A debate of considerable length took place, in which Mr. Calhoun supported the bill, though opposed to the amendment made on motion of Mr. Quincy in Committee of the Whole.
Mr. Grosvenor spoke as follows:
Mr. Speaker: When I had the honor to address you, on a measure which has finally passed this House, I stated, at some length, my reasons for believing that the Government had no serious intention to pass the bill now before you. But, sir, from a furious zeal, this day manifested in a certain quarter, to drive the measure through this House, I fear I was mistaken. I therefore deem it an indispensable duty, in the name of the commercial and agricultural districts which I represent, to enter my solemn protest against this new project of the Government.
I shall not enter into any argument, to show the impolicy, the injustice, and the danger of such a measure, considered as a measure of non-exportation. The task has been most ably and successfully performed by an honorable gentleman from South Carolina, (Mr. Lowndes;) he has shown, that connected with the maritime power of the enemy, and with other bills already passed this House, this measure has all the blasting qualities, without even the few equivocal benefits of a broad restrictive system; and he has demonstrated the irreparable mischiefs which must result from such weak and mongrel measures.

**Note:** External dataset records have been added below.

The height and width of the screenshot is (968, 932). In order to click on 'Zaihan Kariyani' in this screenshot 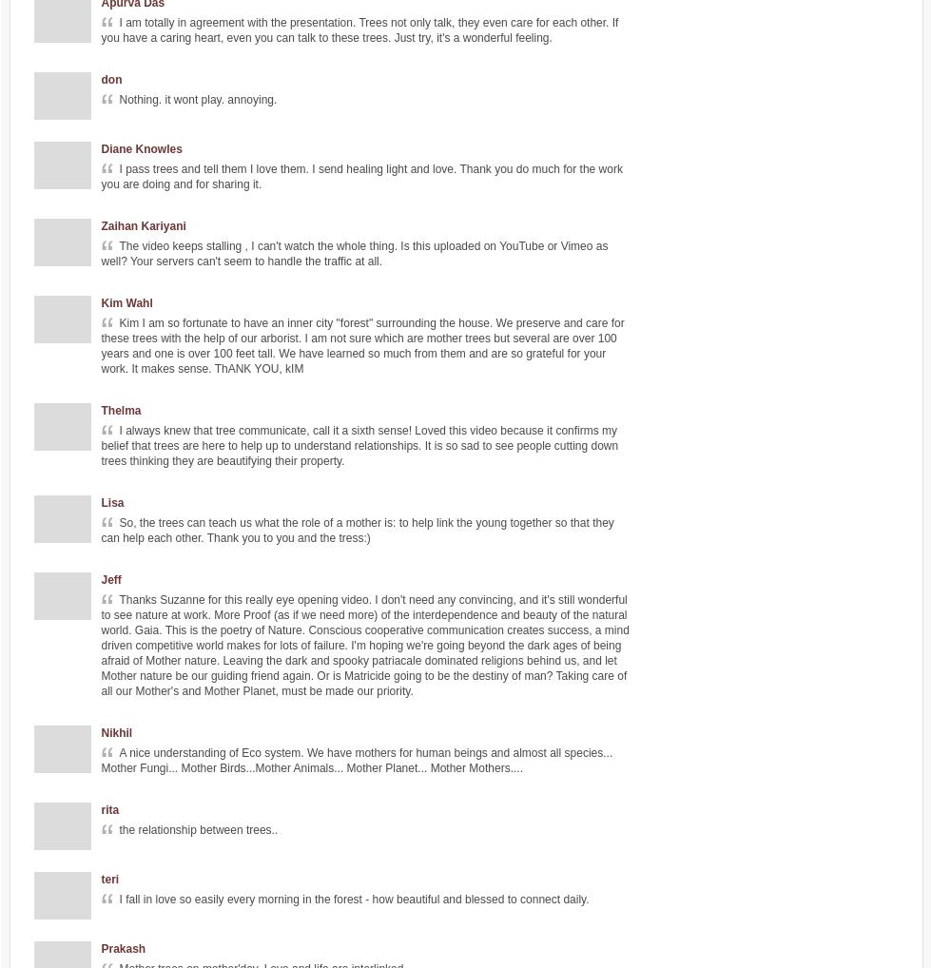, I will do `click(101, 225)`.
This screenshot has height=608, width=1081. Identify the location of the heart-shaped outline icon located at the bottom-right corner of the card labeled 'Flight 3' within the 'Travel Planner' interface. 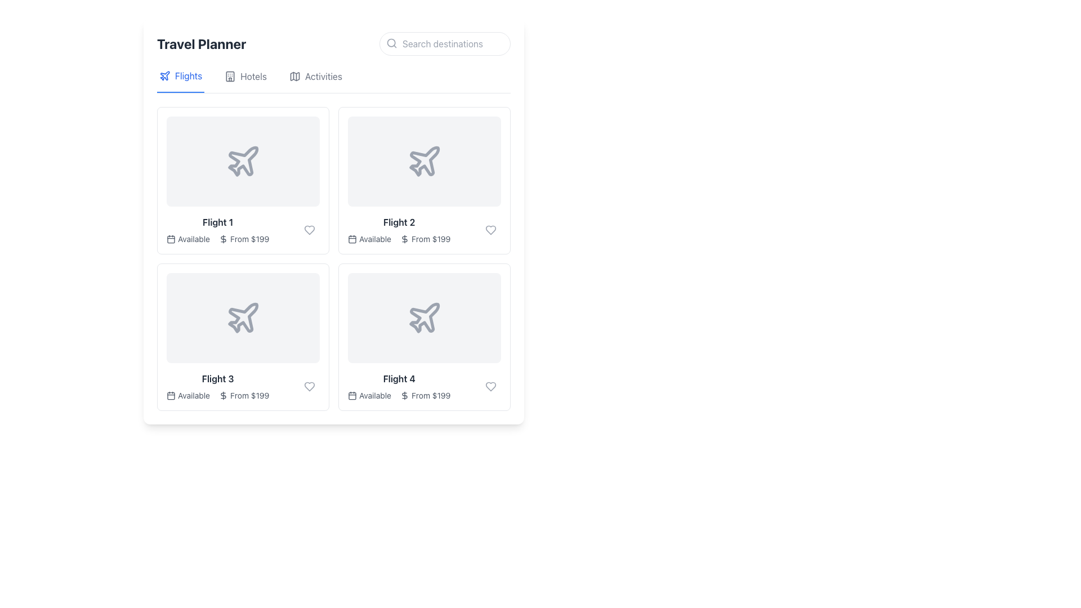
(310, 386).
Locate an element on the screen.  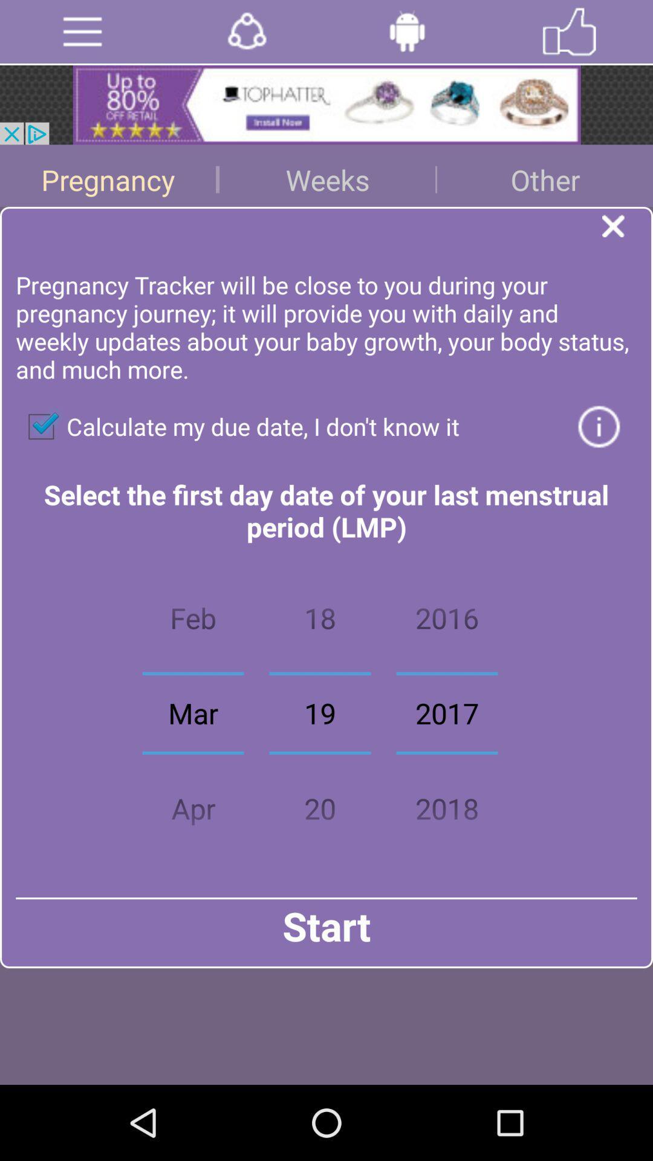
more information is located at coordinates (598, 426).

His reasoning has not been met—it cannot be refuted—I will not weaken its effect on the House, by attempting to enforce it.
My principal object in rising, was to examine the grounds upon which the honorable gentleman from South Carolina, (Mr. Calhoun,) who last addressed you, has rested his justification of the measure. He has assured us, that it is not at all intended as a part of any new system; that its object is in no respect a prohibition of free and fair exportation. Sir, whatever gentlemen may intend, it is too palpable for denial, that this measure is, in truth, a restrictive and an anti-commercial measure, and in conjunction with the license bill already passed, must operate (as far as such weak and unnatural measures can operate) as a broad and iron system of non-exportation.

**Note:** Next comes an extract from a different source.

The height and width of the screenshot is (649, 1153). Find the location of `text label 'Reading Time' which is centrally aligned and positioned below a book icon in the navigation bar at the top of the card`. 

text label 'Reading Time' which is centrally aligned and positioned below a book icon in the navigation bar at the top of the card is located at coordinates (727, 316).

But, sir, what are the intention and the objects of the bill according to the view of that honorable gentleman: "To avenge insult"—"to retaliate on the enemy his attempts to destroy us"—"to carry to his own lips his own poisoned chalice." And where are these insults, these injuries, these vital attempts of the enemy to be found? Henry's celebrated mission, after rioting for a time on the spoils of the Treasury, has found the tomb of the Capulets. And although its ghost seems to haunt the honorable gentleman from South Carolina, yet sure I am, that a thing of air would not have inspired him with all those bitter feelings which he has poured forth upon the enemy.
No, sir, it is the last Message of the President which contains all this dreadful matter. In that Message came before us an Order in Council by the Prince Regent, and a letter from a British Secretary, to a West India Governor. Sir, by that order, certain West India ports are opened to the importation of articles which they wish to purchase, and to the exportation of produce which they wish to sell. This is no new practice; in every European war, the belligerent mother country has never failed to open some of her colonies to neutral commerce. By this order nothing more is done, and so far from any insult or injury to us in the body of the order, our nation is not even named.
The honorable gentleman from South Carolina (Mr. Lowndes) has pertinently asked, to what extent you would carry your new principles of honor and retaliation. The enemy spares the commerce of the East, and destroys that of the South; you must equalize them by destroying the former. You cannot stop here. If the enemy blockades the South, you must embargo New England. If he burns Charleston and Norfolk, you must burn New York and Boston. In fine, any thing spared in one section of the Union by the enemy, which he has the power to destroy, and not spared in another, must be destroyed by our Government, by way of equalizing the burdens of the war.